【原创】大数据基础之Azkaban（1）简介、源代码解析

zoukankan html css js c++ java

【原创】大数据基础之Azkaban（1）简介、源代码解析
Azkaban3.45

一简介

1 官网

https://azkaban.github.io/

Azkaban was implemented at LinkedIn to solve the problem of Hadoop job dependencies. We had jobs that needed to run in order, from ETL jobs to data analytics products.

Initially a single server solution, with the increased number of Hadoop users over the years, Azkaban has evolved to be a more robust solution.
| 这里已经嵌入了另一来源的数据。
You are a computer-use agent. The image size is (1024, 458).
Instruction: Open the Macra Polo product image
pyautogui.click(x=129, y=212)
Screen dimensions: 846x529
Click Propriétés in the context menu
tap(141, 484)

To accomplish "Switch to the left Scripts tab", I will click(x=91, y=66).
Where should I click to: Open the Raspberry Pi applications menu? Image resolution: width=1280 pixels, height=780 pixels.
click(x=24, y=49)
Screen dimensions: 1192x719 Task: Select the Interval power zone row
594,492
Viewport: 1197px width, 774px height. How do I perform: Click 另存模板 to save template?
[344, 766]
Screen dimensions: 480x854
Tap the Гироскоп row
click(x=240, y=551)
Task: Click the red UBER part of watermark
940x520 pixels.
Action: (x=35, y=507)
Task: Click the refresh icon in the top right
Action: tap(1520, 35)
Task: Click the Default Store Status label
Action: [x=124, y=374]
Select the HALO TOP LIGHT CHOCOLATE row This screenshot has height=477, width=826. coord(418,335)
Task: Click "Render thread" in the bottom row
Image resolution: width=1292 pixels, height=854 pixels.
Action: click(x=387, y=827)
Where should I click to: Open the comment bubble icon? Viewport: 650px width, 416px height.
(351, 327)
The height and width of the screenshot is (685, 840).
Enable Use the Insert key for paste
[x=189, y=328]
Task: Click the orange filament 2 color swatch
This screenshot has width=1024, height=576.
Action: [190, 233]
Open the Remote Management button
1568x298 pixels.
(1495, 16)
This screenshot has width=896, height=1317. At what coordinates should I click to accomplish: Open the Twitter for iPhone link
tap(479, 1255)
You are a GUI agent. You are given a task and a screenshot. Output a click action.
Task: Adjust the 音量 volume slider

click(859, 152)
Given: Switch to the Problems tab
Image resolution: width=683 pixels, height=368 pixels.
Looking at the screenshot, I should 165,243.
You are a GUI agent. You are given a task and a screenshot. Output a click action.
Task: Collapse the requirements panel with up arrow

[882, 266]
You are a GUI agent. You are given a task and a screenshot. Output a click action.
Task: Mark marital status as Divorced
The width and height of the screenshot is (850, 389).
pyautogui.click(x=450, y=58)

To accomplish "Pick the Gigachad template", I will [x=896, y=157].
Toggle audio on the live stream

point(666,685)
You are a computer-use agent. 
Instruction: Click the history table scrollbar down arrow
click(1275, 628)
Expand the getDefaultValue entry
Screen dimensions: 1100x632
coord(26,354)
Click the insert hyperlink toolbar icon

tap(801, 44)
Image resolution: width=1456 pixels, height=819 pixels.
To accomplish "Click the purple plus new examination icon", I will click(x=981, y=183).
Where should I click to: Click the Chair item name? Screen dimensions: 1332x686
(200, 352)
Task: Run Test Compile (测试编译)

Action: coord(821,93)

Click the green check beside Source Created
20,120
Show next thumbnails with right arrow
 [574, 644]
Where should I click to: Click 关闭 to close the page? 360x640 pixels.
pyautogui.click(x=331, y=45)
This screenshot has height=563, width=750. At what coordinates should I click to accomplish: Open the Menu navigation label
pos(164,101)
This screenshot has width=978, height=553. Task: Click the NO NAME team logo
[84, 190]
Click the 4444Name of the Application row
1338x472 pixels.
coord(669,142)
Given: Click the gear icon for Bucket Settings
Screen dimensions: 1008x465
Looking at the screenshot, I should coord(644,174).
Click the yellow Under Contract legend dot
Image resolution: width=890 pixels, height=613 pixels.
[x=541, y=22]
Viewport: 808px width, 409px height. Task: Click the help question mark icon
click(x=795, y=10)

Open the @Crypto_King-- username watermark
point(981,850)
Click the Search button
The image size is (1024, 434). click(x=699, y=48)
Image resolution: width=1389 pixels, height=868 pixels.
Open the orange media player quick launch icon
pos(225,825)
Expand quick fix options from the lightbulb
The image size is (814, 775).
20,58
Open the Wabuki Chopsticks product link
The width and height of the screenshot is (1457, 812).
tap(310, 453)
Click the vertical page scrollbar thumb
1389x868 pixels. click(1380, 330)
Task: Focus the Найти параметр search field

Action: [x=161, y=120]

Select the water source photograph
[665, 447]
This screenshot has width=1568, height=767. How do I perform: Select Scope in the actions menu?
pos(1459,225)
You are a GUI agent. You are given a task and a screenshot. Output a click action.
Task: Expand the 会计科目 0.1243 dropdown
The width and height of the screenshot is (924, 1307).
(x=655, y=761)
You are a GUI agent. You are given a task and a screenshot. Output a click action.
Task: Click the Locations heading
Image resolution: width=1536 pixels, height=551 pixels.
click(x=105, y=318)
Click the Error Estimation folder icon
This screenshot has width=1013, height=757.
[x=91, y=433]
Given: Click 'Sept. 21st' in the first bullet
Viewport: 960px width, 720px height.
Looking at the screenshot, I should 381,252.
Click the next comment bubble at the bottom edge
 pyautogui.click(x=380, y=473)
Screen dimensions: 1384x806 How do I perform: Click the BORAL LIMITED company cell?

Azkaban是由LinkedIn为了解决Hadoop环境下任务依赖问题而开发的，LinkedIn团队有很多任务需要按照顺序运行，包括ETL任务以及数据分析任务；

Azkaban一开始是单server方案，现在已经演化为一个更健壮的方案；（可惜当前版本的WebServer还是单点）

Azkaban consists of 3 key components:
- Relational Database (MySQL)
- AzkabanWebServer
- AzkabanExecutorServer
Azkaban有3个核心组件：Mysql、WebServer、ExecutorServer；

2 部署

3 数据库表结构

projects：项目

project_flows：工作流定义

execution_flows：工作流实例

execution_jobs：任务实例

triggers：调度定义

ps：表中很多数据都是编码的，enc_type是编码类型（对应的枚举为EncodingType），2是gzip编码，其他为无编码，2需要调用GZIPUtils.transformBytesToObject解析得到原始字符串；

4 概念

l Job：最小的执行单元，作为DAG的一个结点，即任务

l Flow：由多个Job组成，并通过dependent配置Job的依赖属性，即工作流

l Tirgger：根据指定Cron信息触发Flow，即调度

二代码解析

1 启动过程

Web Server

AzkabanWebServer.main

         launch

                  prepareAndStartServer

                          configureRoutes

                                   TriggerManager.start

                          FlowTriggerService.start

                                   recoverIncompleteTriggerInstances

                                            SELECT %s FROM execution_dependencies WHERE trigger_instance_id in (SELECT trigger_instance_id FROM execution_dependencies WHERE dep_status = %s or dep_status = %s or (dep_status = %s and flow_exec_id = %s))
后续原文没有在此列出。